Copy these records line for line, with no changes.

DATA SHOWN.
..........

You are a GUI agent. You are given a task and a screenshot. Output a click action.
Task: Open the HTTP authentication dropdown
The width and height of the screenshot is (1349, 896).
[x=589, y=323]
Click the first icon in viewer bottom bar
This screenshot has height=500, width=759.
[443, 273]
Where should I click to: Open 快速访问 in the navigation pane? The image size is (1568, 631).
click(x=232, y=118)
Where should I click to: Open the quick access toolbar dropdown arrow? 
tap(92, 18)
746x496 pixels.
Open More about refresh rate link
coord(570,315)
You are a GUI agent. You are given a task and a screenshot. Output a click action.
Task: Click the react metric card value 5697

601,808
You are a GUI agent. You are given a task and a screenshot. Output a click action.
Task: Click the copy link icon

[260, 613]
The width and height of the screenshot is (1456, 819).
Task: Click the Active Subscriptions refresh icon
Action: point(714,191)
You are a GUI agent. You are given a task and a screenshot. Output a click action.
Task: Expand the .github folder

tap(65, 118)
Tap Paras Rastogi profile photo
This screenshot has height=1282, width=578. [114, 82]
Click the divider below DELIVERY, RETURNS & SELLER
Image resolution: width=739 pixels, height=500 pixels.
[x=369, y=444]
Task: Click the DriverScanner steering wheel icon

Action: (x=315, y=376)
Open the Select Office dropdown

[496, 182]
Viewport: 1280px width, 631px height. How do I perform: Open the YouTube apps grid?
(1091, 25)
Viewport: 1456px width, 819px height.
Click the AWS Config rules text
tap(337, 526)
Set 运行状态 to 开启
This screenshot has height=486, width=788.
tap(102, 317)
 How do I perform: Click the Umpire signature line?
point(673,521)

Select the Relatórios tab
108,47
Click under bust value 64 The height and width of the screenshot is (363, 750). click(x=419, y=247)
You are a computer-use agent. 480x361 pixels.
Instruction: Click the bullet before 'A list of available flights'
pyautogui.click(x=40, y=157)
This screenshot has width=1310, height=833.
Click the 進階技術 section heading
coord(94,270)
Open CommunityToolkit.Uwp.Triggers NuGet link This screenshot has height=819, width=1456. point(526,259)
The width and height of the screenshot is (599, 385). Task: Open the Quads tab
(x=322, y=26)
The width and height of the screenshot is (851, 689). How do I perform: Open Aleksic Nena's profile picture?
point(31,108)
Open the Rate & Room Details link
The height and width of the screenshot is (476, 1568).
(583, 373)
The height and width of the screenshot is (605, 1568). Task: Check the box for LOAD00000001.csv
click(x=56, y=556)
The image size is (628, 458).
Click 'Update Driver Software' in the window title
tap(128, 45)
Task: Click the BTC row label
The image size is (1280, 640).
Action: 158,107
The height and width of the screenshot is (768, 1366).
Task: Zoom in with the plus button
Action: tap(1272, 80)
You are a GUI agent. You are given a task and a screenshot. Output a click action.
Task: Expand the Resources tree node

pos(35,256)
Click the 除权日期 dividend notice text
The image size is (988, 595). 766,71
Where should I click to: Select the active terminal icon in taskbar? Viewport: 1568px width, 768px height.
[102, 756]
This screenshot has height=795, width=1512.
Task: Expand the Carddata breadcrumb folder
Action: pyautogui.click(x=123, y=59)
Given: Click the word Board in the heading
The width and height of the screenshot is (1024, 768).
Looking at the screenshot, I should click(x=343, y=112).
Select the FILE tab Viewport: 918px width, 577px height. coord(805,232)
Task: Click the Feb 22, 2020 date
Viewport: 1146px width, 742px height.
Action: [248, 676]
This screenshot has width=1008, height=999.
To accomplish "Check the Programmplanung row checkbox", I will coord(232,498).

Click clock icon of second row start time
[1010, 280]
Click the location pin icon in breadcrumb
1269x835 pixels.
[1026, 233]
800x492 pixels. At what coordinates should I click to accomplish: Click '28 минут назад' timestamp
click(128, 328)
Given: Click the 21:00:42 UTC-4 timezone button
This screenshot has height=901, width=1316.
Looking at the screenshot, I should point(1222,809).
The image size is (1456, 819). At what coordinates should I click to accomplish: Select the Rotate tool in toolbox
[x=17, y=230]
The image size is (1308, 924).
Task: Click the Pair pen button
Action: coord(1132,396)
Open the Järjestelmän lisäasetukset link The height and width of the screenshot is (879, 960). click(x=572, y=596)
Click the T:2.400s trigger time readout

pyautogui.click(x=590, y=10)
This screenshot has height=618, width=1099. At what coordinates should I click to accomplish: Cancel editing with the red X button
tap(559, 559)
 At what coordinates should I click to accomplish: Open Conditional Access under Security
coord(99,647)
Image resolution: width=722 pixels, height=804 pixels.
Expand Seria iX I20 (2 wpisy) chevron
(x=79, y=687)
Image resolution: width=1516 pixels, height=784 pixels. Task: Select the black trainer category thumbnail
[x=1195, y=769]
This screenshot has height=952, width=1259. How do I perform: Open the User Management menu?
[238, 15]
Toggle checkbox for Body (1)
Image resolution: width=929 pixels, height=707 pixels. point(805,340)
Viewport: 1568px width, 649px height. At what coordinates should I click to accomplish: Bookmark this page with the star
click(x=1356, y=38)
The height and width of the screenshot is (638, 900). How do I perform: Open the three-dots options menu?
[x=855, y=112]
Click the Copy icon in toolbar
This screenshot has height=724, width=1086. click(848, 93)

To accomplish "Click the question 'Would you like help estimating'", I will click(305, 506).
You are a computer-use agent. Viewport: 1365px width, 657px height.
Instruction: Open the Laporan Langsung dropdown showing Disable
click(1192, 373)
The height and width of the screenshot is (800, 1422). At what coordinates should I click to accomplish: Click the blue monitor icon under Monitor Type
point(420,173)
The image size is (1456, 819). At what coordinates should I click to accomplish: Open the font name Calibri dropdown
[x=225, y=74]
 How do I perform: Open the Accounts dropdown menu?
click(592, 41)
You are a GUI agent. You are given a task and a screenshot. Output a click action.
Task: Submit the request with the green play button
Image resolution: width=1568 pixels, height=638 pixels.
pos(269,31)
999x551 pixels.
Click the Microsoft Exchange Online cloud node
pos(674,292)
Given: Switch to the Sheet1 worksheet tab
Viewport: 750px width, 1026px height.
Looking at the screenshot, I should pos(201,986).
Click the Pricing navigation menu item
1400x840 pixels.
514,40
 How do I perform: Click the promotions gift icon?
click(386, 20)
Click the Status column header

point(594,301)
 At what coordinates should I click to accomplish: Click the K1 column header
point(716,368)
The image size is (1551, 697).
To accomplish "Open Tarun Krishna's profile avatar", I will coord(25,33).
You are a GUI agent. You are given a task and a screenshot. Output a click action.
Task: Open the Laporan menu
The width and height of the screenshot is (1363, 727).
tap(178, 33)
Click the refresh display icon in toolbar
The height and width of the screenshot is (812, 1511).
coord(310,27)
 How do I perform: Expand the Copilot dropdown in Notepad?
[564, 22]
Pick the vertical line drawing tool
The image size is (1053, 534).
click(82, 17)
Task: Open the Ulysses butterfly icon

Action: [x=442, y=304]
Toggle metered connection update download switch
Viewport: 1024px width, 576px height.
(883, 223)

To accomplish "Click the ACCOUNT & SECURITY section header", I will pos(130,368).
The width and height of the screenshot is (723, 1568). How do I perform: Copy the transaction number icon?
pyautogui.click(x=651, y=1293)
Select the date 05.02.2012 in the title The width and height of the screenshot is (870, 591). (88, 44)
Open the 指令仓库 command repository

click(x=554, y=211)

..........

COMPLETE OUTPUT.
You are a GUI agent. You are given a task and a screenshot. Output a click action.
Task: Open the HTTP authentication dropdown
The width and height of the screenshot is (1349, 896).
[x=589, y=323]
Click the first icon in viewer bottom bar
This screenshot has height=500, width=759.
[443, 273]
Where should I click to: Open 快速访问 in the navigation pane? The image size is (1568, 631).
click(x=232, y=118)
Where should I click to: Open the quick access toolbar dropdown arrow? 
tap(92, 18)
746x496 pixels.
Open More about refresh rate link
coord(570,315)
You are a GUI agent. You are given a task and a screenshot. Output a click action.
Task: Click the react metric card value 5697

601,808
You are a GUI agent. You are given a task and a screenshot. Output a click action.
Task: Click the copy link icon

[260, 613]
The width and height of the screenshot is (1456, 819).
Task: Click the Active Subscriptions refresh icon
Action: point(714,191)
You are a GUI agent. You are given a task and a screenshot. Output a click action.
Task: Expand the .github folder

tap(65, 118)
Tap Paras Rastogi profile photo
This screenshot has height=1282, width=578. [114, 82]
Click the divider below DELIVERY, RETURNS & SELLER
Image resolution: width=739 pixels, height=500 pixels.
[x=369, y=444]
Task: Click the DriverScanner steering wheel icon

Action: (x=315, y=376)
Open the Select Office dropdown

[496, 182]
Viewport: 1280px width, 631px height. How do I perform: Open the YouTube apps grid?
(1091, 25)
Viewport: 1456px width, 819px height.
Click the AWS Config rules text
tap(337, 526)
Set 运行状态 to 开启
This screenshot has height=486, width=788.
tap(102, 317)
 How do I perform: Click the Umpire signature line?
point(673,521)

Select the Relatórios tab
108,47
Click under bust value 64 The height and width of the screenshot is (363, 750). click(x=419, y=247)
You are a computer-use agent. 480x361 pixels.
Instruction: Click the bullet before 'A list of available flights'
pyautogui.click(x=40, y=157)
This screenshot has width=1310, height=833.
Click the 進階技術 section heading
coord(94,270)
Open CommunityToolkit.Uwp.Triggers NuGet link This screenshot has height=819, width=1456. point(526,259)
The width and height of the screenshot is (599, 385). Task: Open the Quads tab
(x=322, y=26)
The width and height of the screenshot is (851, 689). How do I perform: Open Aleksic Nena's profile picture?
point(31,108)
Open the Rate & Room Details link
The height and width of the screenshot is (476, 1568).
(583, 373)
The height and width of the screenshot is (605, 1568). Task: Check the box for LOAD00000001.csv
click(x=56, y=556)
The image size is (628, 458).
Click 'Update Driver Software' in the window title
tap(128, 45)
Task: Click the BTC row label
The image size is (1280, 640).
Action: 158,107
The height and width of the screenshot is (768, 1366).
Task: Zoom in with the plus button
Action: tap(1272, 80)
You are a GUI agent. You are given a task and a screenshot. Output a click action.
Task: Expand the Resources tree node

pos(35,256)
Click the 除权日期 dividend notice text
The image size is (988, 595). 766,71
Where should I click to: Select the active terminal icon in taskbar? Viewport: 1568px width, 768px height.
[102, 756]
This screenshot has height=795, width=1512.
Task: Expand the Carddata breadcrumb folder
Action: pyautogui.click(x=123, y=59)
Given: Click the word Board in the heading
The width and height of the screenshot is (1024, 768).
Looking at the screenshot, I should click(x=343, y=112).
Select the FILE tab Viewport: 918px width, 577px height. coord(805,232)
Task: Click the Feb 22, 2020 date
Viewport: 1146px width, 742px height.
Action: [248, 676]
This screenshot has width=1008, height=999.
To accomplish "Check the Programmplanung row checkbox", I will coord(232,498).

Click clock icon of second row start time
[1010, 280]
Click the location pin icon in breadcrumb
1269x835 pixels.
[1026, 233]
800x492 pixels. At what coordinates should I click to accomplish: Click '28 минут назад' timestamp
click(128, 328)
Given: Click the 21:00:42 UTC-4 timezone button
This screenshot has height=901, width=1316.
Looking at the screenshot, I should point(1222,809).
The image size is (1456, 819). At what coordinates should I click to accomplish: Select the Rotate tool in toolbox
[x=17, y=230]
The image size is (1308, 924).
Task: Click the Pair pen button
Action: coord(1132,396)
Open the Järjestelmän lisäasetukset link The height and width of the screenshot is (879, 960). click(x=572, y=596)
Click the T:2.400s trigger time readout

pyautogui.click(x=590, y=10)
This screenshot has height=618, width=1099. At what coordinates should I click to accomplish: Cancel editing with the red X button
tap(559, 559)
 At what coordinates should I click to accomplish: Open Conditional Access under Security
coord(99,647)
Image resolution: width=722 pixels, height=804 pixels.
Expand Seria iX I20 (2 wpisy) chevron
(x=79, y=687)
Image resolution: width=1516 pixels, height=784 pixels. Task: Select the black trainer category thumbnail
[x=1195, y=769]
This screenshot has height=952, width=1259. How do I perform: Open the User Management menu?
[238, 15]
Toggle checkbox for Body (1)
Image resolution: width=929 pixels, height=707 pixels. point(805,340)
Viewport: 1568px width, 649px height. At what coordinates should I click to accomplish: Bookmark this page with the star
click(x=1356, y=38)
The height and width of the screenshot is (638, 900). How do I perform: Open the three-dots options menu?
[x=855, y=112]
Click the Copy icon in toolbar
This screenshot has height=724, width=1086. click(848, 93)

To accomplish "Click the question 'Would you like help estimating'", I will click(305, 506).
You are a computer-use agent. Viewport: 1365px width, 657px height.
Instruction: Open the Laporan Langsung dropdown showing Disable
click(1192, 373)
The height and width of the screenshot is (800, 1422). At what coordinates should I click to accomplish: Click the blue monitor icon under Monitor Type
point(420,173)
The image size is (1456, 819). At what coordinates should I click to accomplish: Open the font name Calibri dropdown
[x=225, y=74]
 How do I perform: Open the Accounts dropdown menu?
click(592, 41)
You are a GUI agent. You are given a task and a screenshot. Output a click action.
Task: Submit the request with the green play button
Image resolution: width=1568 pixels, height=638 pixels.
pos(269,31)
999x551 pixels.
Click the Microsoft Exchange Online cloud node
pos(674,292)
Given: Switch to the Sheet1 worksheet tab
Viewport: 750px width, 1026px height.
Looking at the screenshot, I should pos(201,986).
Click the Pricing navigation menu item
1400x840 pixels.
514,40
 How do I perform: Click the promotions gift icon?
click(386, 20)
Click the Status column header

point(594,301)
 At what coordinates should I click to accomplish: Click the K1 column header
point(716,368)
The image size is (1551, 697).
To accomplish "Open Tarun Krishna's profile avatar", I will coord(25,33).
You are a GUI agent. You are given a task and a screenshot. Output a click action.
Task: Open the Laporan menu
The width and height of the screenshot is (1363, 727).
tap(178, 33)
Click the refresh display icon in toolbar
The height and width of the screenshot is (812, 1511).
coord(310,27)
 How do I perform: Expand the Copilot dropdown in Notepad?
[564, 22]
Pick the vertical line drawing tool
The image size is (1053, 534).
click(82, 17)
Task: Open the Ulysses butterfly icon

Action: [x=442, y=304]
Toggle metered connection update download switch
Viewport: 1024px width, 576px height.
(883, 223)

To accomplish "Click the ACCOUNT & SECURITY section header", I will pos(130,368).
The width and height of the screenshot is (723, 1568). How do I perform: Copy the transaction number icon?
pyautogui.click(x=651, y=1293)
Select the date 05.02.2012 in the title The width and height of the screenshot is (870, 591). (88, 44)
Open the 指令仓库 command repository

click(x=554, y=211)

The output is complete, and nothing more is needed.